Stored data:
·····
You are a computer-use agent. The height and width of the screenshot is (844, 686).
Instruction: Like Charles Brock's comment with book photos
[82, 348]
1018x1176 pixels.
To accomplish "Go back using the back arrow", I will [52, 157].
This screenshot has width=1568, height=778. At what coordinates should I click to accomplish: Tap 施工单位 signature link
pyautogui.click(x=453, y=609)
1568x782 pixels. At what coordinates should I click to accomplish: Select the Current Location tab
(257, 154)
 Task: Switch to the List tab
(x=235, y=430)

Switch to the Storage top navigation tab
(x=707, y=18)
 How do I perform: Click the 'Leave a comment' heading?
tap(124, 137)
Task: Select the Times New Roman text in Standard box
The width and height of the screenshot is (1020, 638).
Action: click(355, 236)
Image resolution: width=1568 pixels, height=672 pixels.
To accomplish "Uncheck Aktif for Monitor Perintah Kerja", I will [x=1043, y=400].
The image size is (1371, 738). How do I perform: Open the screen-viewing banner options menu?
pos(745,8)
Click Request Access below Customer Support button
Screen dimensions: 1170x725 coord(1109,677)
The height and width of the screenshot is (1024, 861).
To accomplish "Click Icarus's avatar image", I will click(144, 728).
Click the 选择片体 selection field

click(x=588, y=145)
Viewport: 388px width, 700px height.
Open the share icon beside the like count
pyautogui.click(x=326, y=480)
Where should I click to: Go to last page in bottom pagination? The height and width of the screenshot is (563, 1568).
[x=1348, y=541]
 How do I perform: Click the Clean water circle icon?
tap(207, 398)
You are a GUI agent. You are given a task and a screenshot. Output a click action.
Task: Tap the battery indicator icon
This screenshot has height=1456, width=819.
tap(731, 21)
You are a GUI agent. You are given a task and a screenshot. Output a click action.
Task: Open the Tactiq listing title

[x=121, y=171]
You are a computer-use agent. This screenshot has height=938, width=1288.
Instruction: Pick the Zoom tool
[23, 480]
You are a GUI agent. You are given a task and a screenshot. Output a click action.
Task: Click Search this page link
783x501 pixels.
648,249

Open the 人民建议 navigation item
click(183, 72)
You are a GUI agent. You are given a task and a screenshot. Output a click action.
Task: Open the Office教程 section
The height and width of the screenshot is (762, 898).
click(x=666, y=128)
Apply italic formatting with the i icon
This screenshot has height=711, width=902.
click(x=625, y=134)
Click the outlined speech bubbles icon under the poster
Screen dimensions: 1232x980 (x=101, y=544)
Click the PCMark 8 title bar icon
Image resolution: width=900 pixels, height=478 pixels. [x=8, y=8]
·····
Once more, write out the records above, exactly as they stand.

Task response:
You are a computer-use agent. The height and width of the screenshot is (844, 686).
Instruction: Like Charles Brock's comment with book photos
[82, 348]
1018x1176 pixels.
To accomplish "Go back using the back arrow", I will [52, 157].
This screenshot has width=1568, height=778. At what coordinates should I click to accomplish: Tap 施工单位 signature link
pyautogui.click(x=453, y=609)
1568x782 pixels. At what coordinates should I click to accomplish: Select the Current Location tab
(257, 154)
 Task: Switch to the List tab
(x=235, y=430)

Switch to the Storage top navigation tab
(x=707, y=18)
 How do I perform: Click the 'Leave a comment' heading?
tap(124, 137)
Task: Select the Times New Roman text in Standard box
The width and height of the screenshot is (1020, 638).
Action: click(355, 236)
Image resolution: width=1568 pixels, height=672 pixels.
To accomplish "Uncheck Aktif for Monitor Perintah Kerja", I will [x=1043, y=400].
The image size is (1371, 738). How do I perform: Open the screen-viewing banner options menu?
pos(745,8)
Click Request Access below Customer Support button
Screen dimensions: 1170x725 coord(1109,677)
The height and width of the screenshot is (1024, 861).
To accomplish "Click Icarus's avatar image", I will click(144, 728).
Click the 选择片体 selection field

click(x=588, y=145)
Viewport: 388px width, 700px height.
Open the share icon beside the like count
pyautogui.click(x=326, y=480)
Where should I click to: Go to last page in bottom pagination? The height and width of the screenshot is (563, 1568).
[x=1348, y=541]
 How do I perform: Click the Clean water circle icon?
tap(207, 398)
You are a GUI agent. You are given a task and a screenshot. Output a click action.
Task: Tap the battery indicator icon
This screenshot has height=1456, width=819.
tap(731, 21)
You are a GUI agent. You are given a task and a screenshot. Output a click action.
Task: Open the Tactiq listing title

[x=121, y=171]
You are a computer-use agent. This screenshot has height=938, width=1288.
Instruction: Pick the Zoom tool
[23, 480]
You are a GUI agent. You are given a task and a screenshot. Output a click action.
Task: Click Search this page link
783x501 pixels.
648,249

Open the 人民建议 navigation item
click(183, 72)
You are a GUI agent. You are given a task and a screenshot. Output a click action.
Task: Open the Office教程 section
The height and width of the screenshot is (762, 898).
click(x=666, y=128)
Apply italic formatting with the i icon
This screenshot has height=711, width=902.
click(x=625, y=134)
Click the outlined speech bubbles icon under the poster
Screen dimensions: 1232x980 (x=101, y=544)
Click the PCMark 8 title bar icon
Image resolution: width=900 pixels, height=478 pixels. [x=8, y=8]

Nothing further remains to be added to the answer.